> Trecho:
Os antílopes da porta ao lado eram gays – talvez.
Para quem assistiu ao sucesso de animação da Disney “Zootopia”, é um pouco de um jogo de adivinhação. Em uma cena no começo do filme, a novata coelha policial Judy se muda para seu novo apartamento e conhece seus novos vizinhos. Bucky e Pronk são ambos antílopes e ambos machos, que vivem juntos e se cutucam como um casal casado. Mas... eles eram?
A resposta, disponível para fãs de cinema de olhar afiado, vem nos créditos finais: Bucky e Pronk compartilham o sobrenome, Oryx-Antlerson.
Enquanto personagens gays são membros padrão em filmes e programas de TV para adultos, permanecem uma presença fugaz ou quase não reconhecida no entretenimento para crianças.
Há duas semanas, uma campanha para mudar isso pegou fogo no Twitter, com a hashtag #GiveElsaAGirlfriend (Deem uma namorada para Elsa) – um pedido para que a Disney faça de metade de seu amado dueto de princesas uma lésbica na sequência planejada para a sua animação que foi sucesso de bilheterias em 2013, “Frozen”.
Não há dúvidas de que expor as crianças a verem personagens gays positivamente retratados poderia ter um efeito significativo que contribuiria para o aprendizado dessas crianças sobre o mundo e sobre quem nele está
Um filme para crianças pode parecer o último lugar para se falar sobre sexo. Mas defensores da ideia notam que, em quase todo filme espalhafatoso de princesas ou desenho animado de super-heróis carregado de ação, há relacionamentos – pais e mães, tios e tias, príncipes e princesas – que, até agora, têm silenciosamente reforçado um padrão tradicional para o amor romântico.
Contudo, a Disney e outros gigantes do entretenimento para crianças mudaram ao longo das décadas para refletir diferente normas culturais – incluindo personagens de várias raças e livrando-se do clichê da dama em perigo. Poderia criar um herói com dois pais, ou dar uma namorada a uma princesa, ser o próximo passo?

> Linhas de dados:
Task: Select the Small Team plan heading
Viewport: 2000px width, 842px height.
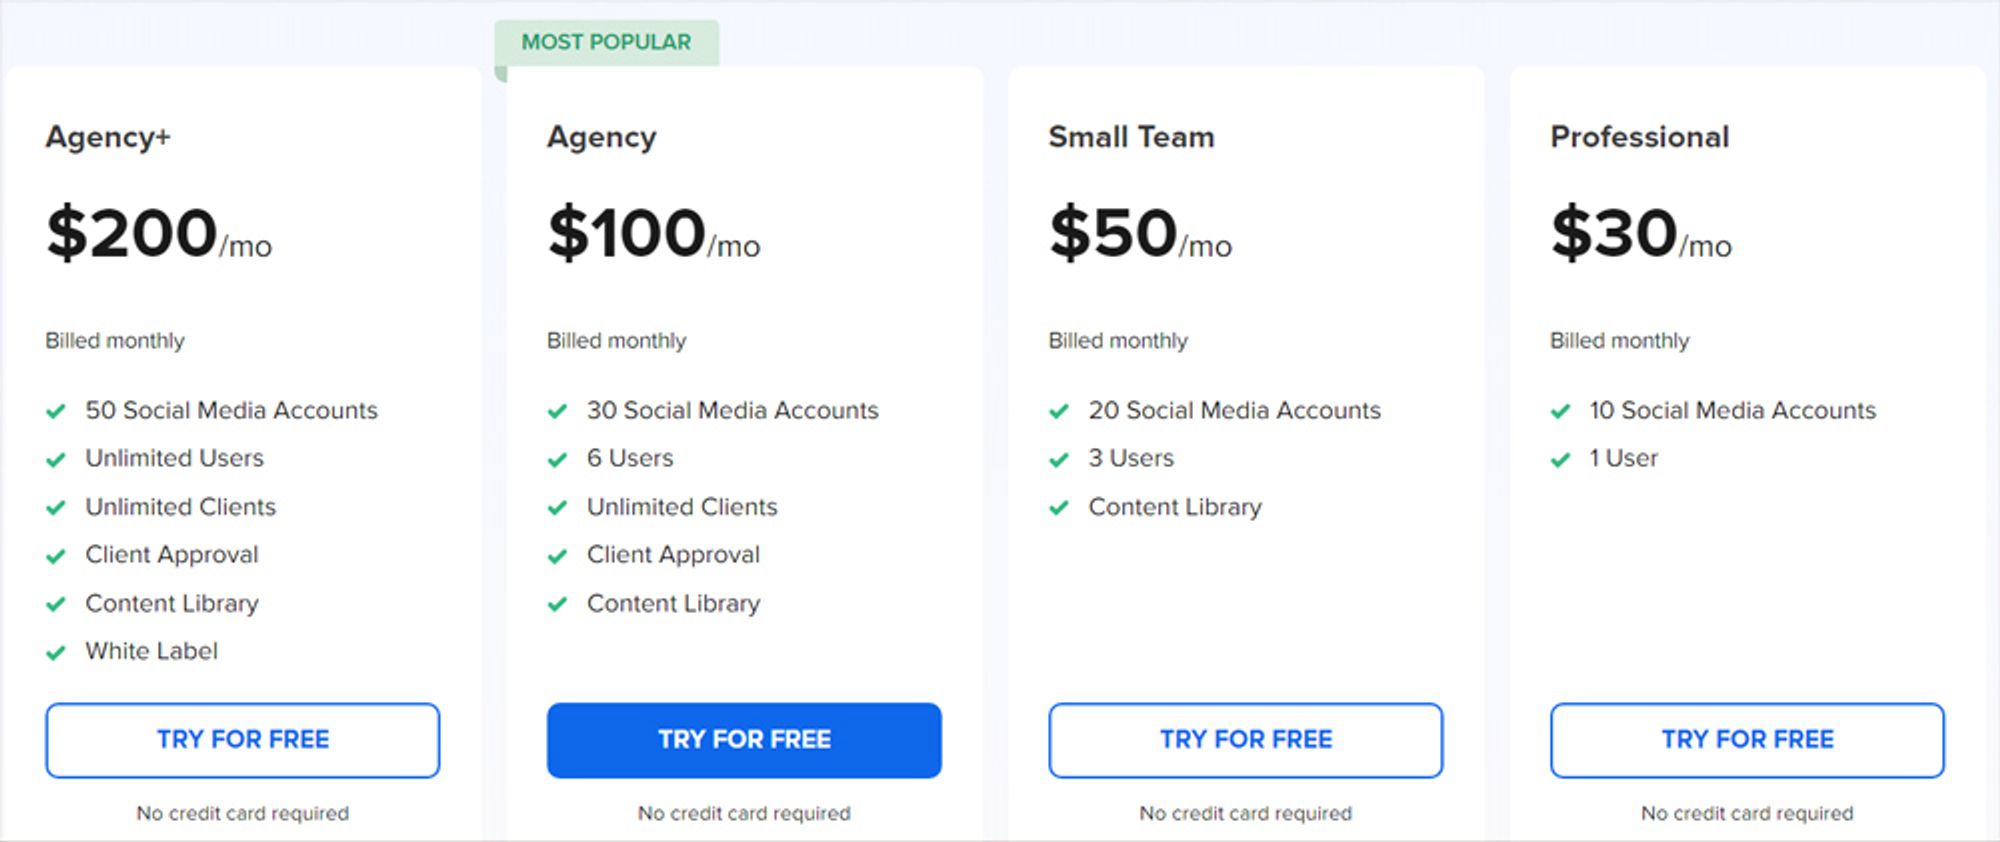Action: tap(1131, 136)
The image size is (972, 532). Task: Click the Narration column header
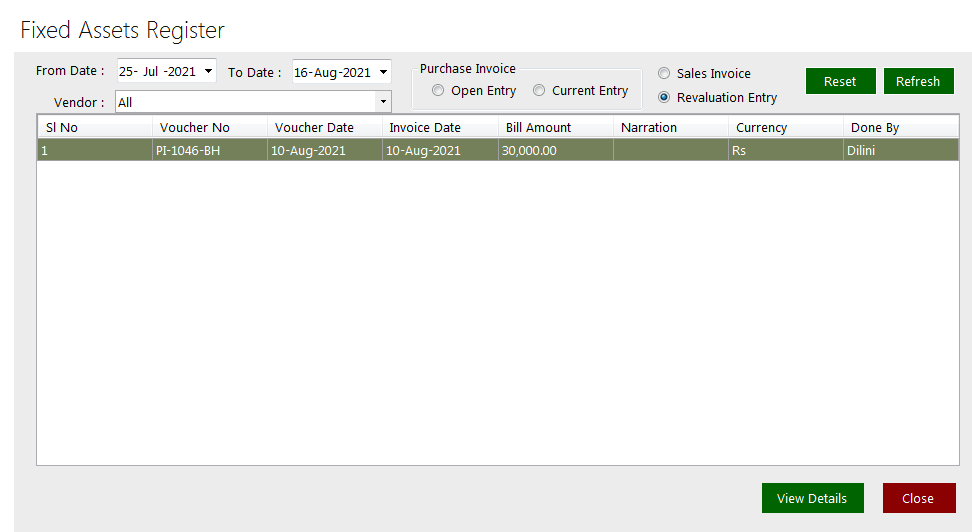tap(670, 128)

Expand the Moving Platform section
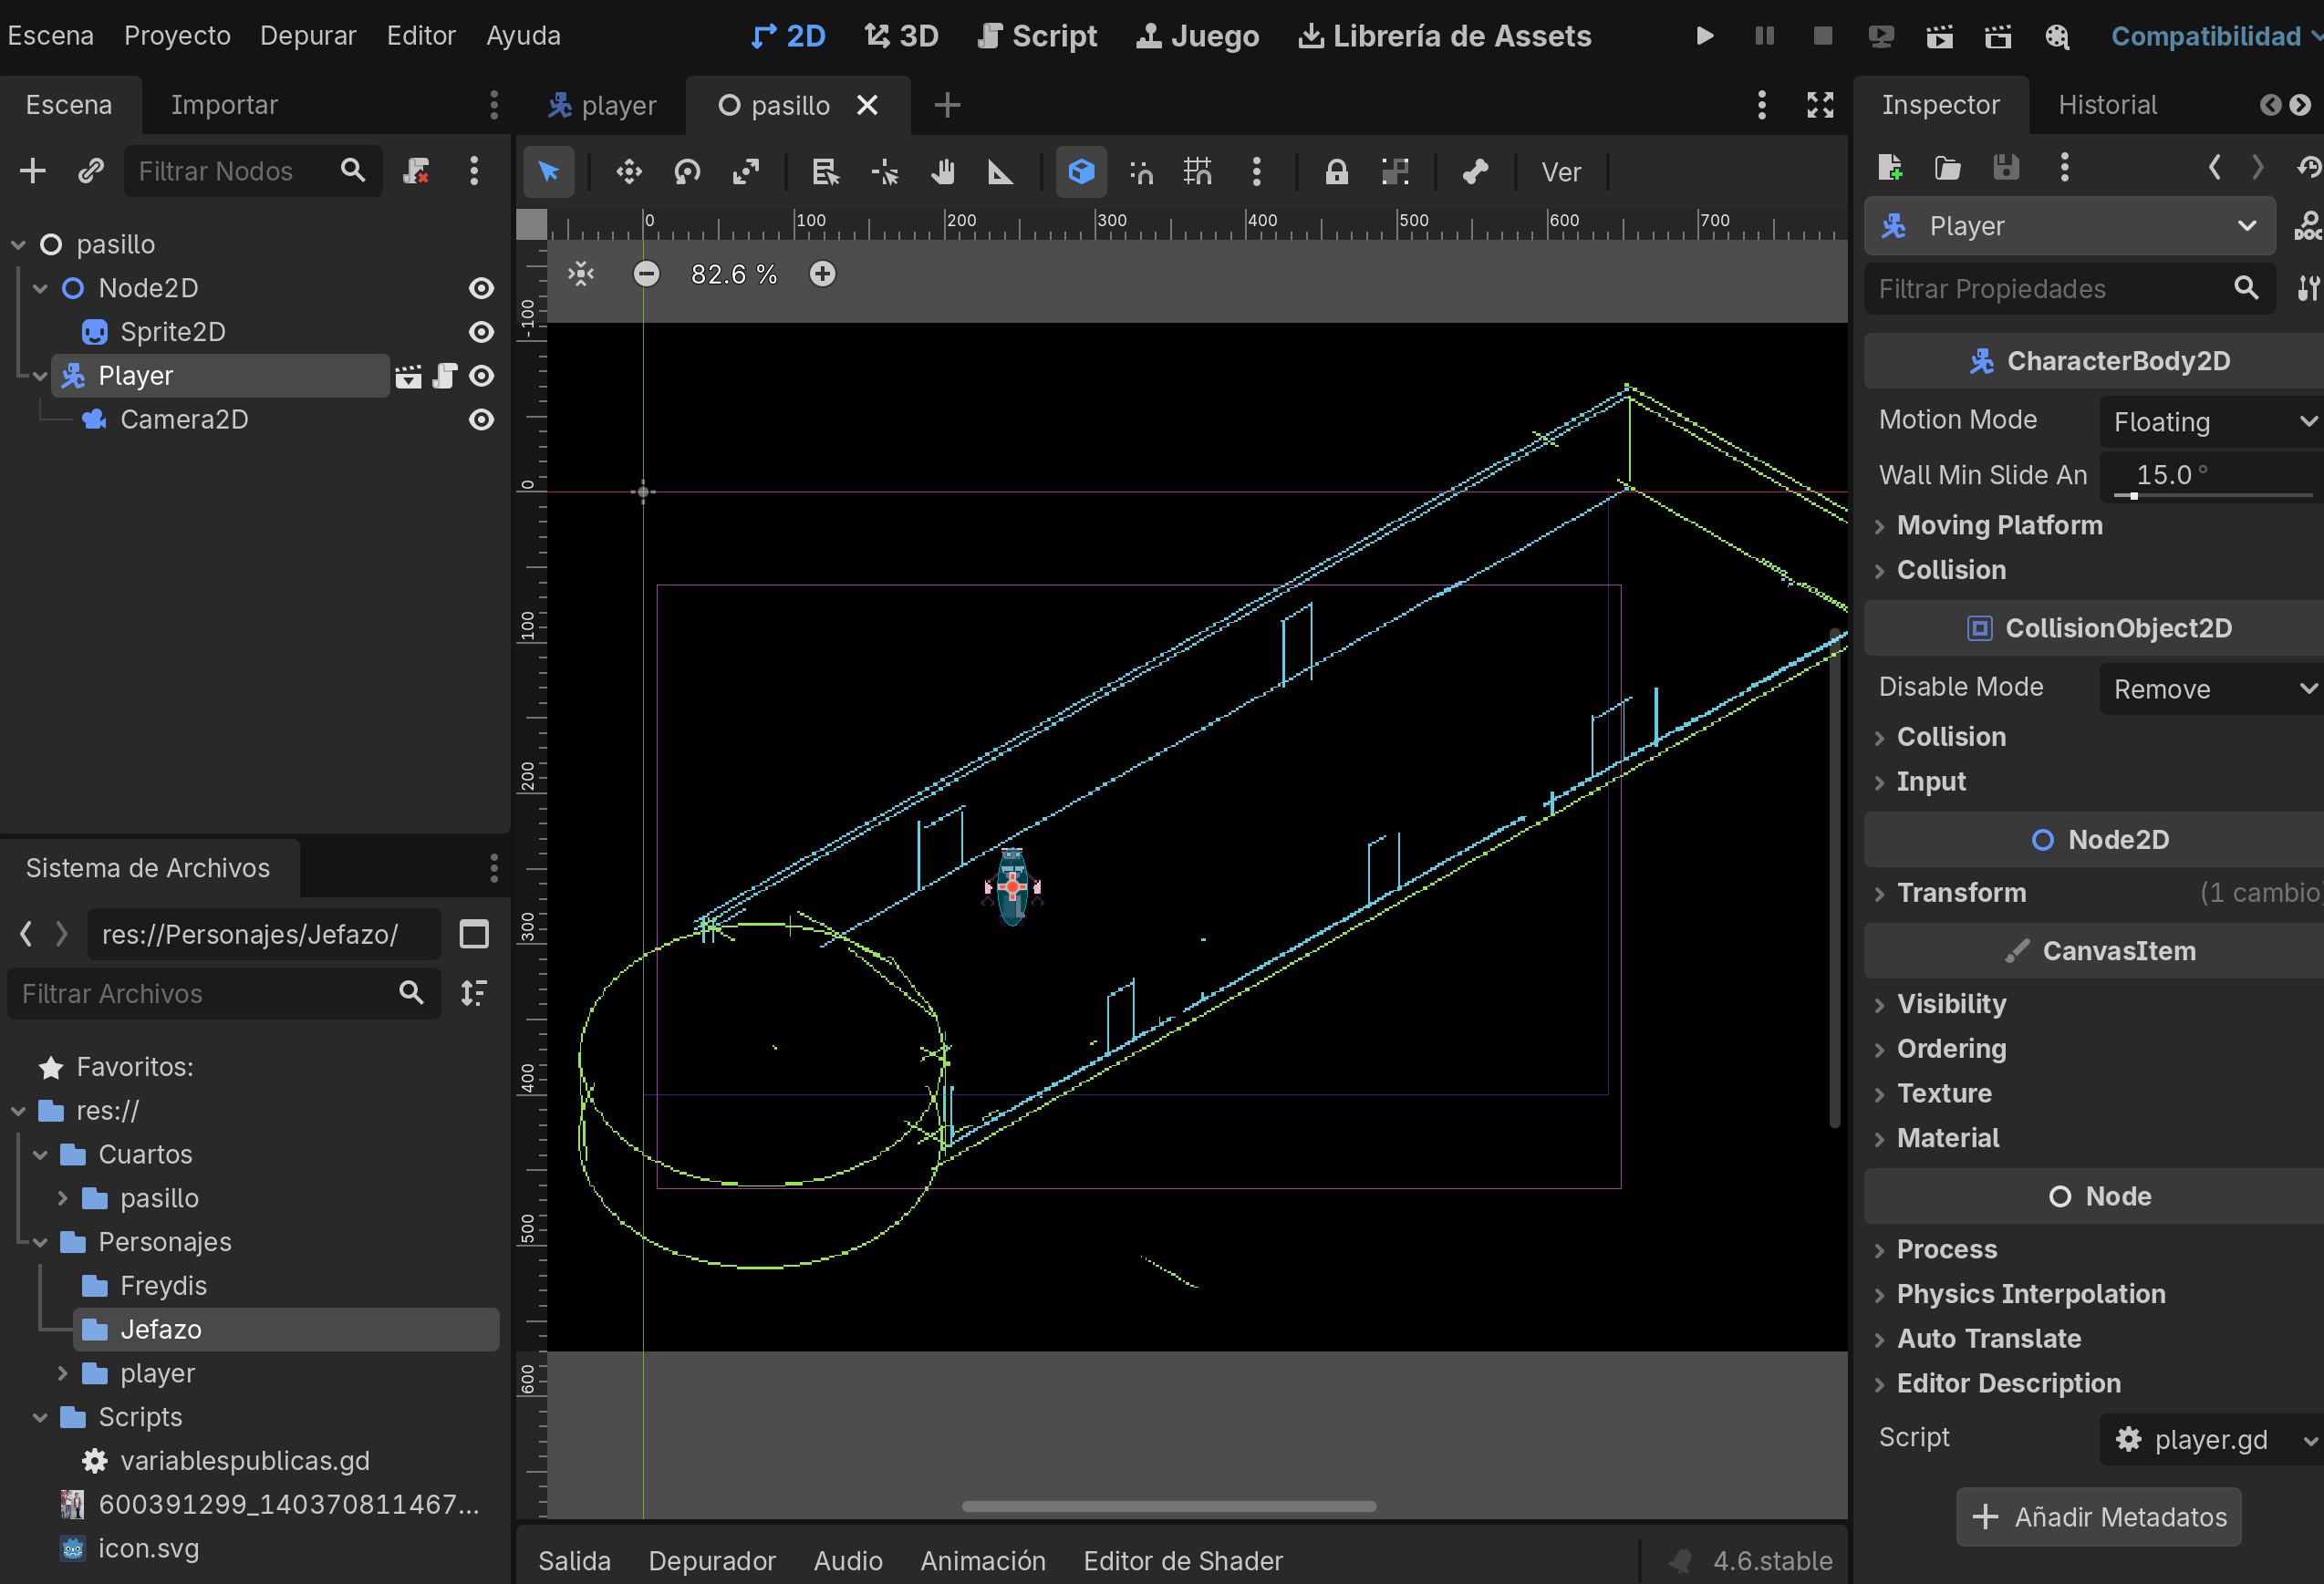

> Tarefas:
a - No trecho sobre personagens gays em filmes infantis, copie o texto começando em "Os antílopes da" e terminando em "entretenimento para crianças.", trocando "antílopes" por "cervos".
b - Transforme em uma lista curta o parágrafo do trecho sobre personagens gays em filmes infantis que começa com "Um filme para crianças", mantendo as ideias principais.
As linhas de dados não têm nenhum papel aqui.

> Respostas completas:
a -
Os cervos da porta ao lado eram gays – talvez.
Para quem assistiu ao sucesso de animação da Disney “Zootopia”, é um pouco de um jogo de adivinhação. Em uma cena no começo do filme, a novata coelha policial Judy se muda para seu novo apartamento e conhece seus novos vizinhos. Bucky e Pronk são ambos cervos e ambos machos, que vivem juntos e se cutucam como um casal casado. Mas... eles eram?
A resposta, disponível para fãs de cinema de olhar afiado, vem nos créditos finais: Bucky e Pronk compartilham o sobrenome, Oryx-Antlerson.
Enquanto personagens gays são membros padrão em filmes e programas de TV para adultos, permanecem uma presença fugaz ou quase não reconhecida no entretenimento para crianças.

b -
- Um filme infantil pode parecer o último lugar para se falar de sexo.
- Defensores da ideia lembram que quase todo filme de princesas ou desenho de super-heróis mostra relacionamentos: pais e mães, tios e tias, príncipes e princesas.
- Até agora, esses relacionamentos vêm reforçando em silêncio um padrão tradicional de amor romântico.